Regulation Decimation Act
Introduced on January 23, 2025 by David J. Taylor
Sponsors (12)
House Votes
Senate Votes
AI Summary
This bill would force federal agencies to cut red tape before adding more. An agency could not issue a new rule (regulation) unless it first repeals 10 related rules. For big, “major” rules, the agency must also show the new rule costs no more than the rules it repeals, and a federal office must certify that. Any repealed rules must be publicly posted in the Federal Register. A “major rule” means one with very large economic effects, like $100 million or more in a year, big price increases, or other major impacts on jobs or competition.
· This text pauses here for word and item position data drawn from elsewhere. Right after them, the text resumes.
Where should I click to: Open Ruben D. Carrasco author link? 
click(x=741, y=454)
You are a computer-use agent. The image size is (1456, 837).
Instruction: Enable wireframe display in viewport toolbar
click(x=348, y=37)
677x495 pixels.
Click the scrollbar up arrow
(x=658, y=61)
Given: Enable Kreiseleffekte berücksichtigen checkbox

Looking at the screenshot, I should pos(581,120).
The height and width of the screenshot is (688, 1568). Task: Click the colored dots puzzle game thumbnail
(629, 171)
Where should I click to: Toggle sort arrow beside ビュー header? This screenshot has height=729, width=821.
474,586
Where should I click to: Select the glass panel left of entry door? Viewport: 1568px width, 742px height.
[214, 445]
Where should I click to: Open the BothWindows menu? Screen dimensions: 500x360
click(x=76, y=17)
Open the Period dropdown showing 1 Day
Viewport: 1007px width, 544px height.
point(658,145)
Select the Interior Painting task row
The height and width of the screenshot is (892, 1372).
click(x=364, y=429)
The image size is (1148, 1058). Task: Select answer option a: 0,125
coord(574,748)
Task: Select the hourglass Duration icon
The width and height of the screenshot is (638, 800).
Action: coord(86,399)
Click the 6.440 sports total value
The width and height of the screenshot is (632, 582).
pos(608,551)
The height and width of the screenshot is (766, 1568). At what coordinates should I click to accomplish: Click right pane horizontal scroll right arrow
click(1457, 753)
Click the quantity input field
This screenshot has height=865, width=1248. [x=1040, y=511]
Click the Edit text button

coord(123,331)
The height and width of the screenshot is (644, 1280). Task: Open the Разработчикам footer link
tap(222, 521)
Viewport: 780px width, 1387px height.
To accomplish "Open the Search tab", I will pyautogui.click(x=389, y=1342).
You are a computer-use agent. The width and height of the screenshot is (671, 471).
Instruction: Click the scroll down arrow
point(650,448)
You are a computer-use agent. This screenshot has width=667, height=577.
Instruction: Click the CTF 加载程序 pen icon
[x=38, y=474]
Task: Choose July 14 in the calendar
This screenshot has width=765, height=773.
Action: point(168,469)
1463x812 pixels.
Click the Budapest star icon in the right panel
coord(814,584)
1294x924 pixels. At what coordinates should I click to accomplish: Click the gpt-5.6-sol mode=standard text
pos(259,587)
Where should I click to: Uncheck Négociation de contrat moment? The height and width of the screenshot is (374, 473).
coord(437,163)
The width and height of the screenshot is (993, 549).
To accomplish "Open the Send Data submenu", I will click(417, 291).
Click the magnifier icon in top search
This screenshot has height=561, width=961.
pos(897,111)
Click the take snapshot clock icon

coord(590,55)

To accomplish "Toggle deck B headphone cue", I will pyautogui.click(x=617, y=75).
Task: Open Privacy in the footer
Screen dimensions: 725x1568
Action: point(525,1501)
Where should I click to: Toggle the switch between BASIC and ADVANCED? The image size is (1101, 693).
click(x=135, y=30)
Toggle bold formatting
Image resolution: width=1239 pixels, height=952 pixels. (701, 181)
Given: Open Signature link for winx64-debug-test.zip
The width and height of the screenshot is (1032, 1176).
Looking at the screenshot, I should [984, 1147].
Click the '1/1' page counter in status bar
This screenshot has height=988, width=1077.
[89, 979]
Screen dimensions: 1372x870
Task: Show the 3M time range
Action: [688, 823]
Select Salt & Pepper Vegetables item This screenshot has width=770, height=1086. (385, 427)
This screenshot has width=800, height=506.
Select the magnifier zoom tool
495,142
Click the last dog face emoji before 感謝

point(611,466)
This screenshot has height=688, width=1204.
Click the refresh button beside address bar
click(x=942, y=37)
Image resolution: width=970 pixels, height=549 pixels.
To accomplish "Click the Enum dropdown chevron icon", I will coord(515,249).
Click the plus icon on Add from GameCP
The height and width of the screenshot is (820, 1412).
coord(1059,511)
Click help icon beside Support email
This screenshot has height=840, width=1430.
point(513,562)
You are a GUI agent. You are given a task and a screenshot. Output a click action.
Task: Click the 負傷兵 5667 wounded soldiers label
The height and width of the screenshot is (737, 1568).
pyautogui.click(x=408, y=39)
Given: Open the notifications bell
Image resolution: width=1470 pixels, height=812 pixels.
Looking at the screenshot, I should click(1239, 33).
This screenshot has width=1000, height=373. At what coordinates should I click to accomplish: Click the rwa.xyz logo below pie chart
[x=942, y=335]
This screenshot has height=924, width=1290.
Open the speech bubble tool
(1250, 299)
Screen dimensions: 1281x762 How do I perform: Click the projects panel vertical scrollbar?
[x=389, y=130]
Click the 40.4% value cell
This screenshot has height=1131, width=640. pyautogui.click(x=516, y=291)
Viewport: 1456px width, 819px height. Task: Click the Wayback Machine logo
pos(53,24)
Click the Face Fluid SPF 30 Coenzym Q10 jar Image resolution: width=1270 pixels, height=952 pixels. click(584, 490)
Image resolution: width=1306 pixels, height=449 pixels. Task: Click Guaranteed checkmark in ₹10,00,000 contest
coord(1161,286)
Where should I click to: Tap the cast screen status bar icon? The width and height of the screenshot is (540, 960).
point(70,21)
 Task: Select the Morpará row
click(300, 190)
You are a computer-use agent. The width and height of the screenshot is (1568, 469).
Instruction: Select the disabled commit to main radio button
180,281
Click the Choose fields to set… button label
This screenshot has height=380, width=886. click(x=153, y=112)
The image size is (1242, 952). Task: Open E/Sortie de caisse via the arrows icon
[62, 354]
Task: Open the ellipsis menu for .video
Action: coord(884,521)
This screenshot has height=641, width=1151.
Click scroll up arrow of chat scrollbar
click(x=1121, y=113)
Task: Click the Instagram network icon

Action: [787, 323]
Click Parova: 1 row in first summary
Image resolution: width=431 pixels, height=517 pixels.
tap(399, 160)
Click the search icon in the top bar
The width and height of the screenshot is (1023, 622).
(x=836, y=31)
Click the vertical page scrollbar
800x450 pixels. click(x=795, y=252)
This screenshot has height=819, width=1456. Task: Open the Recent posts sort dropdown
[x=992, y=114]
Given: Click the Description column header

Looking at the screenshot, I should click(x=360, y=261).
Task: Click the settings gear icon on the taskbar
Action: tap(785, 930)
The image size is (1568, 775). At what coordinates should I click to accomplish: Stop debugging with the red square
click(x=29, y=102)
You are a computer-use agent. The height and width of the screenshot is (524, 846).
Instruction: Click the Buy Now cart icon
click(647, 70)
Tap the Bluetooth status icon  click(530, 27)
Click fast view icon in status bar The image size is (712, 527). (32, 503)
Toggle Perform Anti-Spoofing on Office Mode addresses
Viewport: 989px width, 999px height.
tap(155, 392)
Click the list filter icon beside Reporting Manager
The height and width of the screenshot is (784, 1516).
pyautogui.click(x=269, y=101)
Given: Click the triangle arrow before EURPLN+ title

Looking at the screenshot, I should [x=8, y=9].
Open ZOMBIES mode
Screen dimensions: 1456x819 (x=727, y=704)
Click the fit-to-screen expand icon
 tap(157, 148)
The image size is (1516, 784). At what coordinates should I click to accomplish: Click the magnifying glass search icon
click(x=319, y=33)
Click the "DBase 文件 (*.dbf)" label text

This applies only to rules that put costs or duties on people, businesses, or state and local governments. It does not apply to an agency’s internal policies, buying and contracts, or updates that make a rule easier or cheaper to follow. Agencies must also review all their rules and report which ones are costly, ineffective, duplicative, or outdated. A follow-up report on the total number of rules and progress cutting them is due in five years.
- Who is affected: Federal agencies; indirectly, people, businesses, and state/local governments that face federal rules.
- What changes: Repeal 10 related rules before any new rule; for major rules, total costs must not rise; repealed rules are posted publicly; agencies must review and report on their existing rules .
- When: Agency rule review due within 90 days after this becomes law; a broader status report due within 5 years.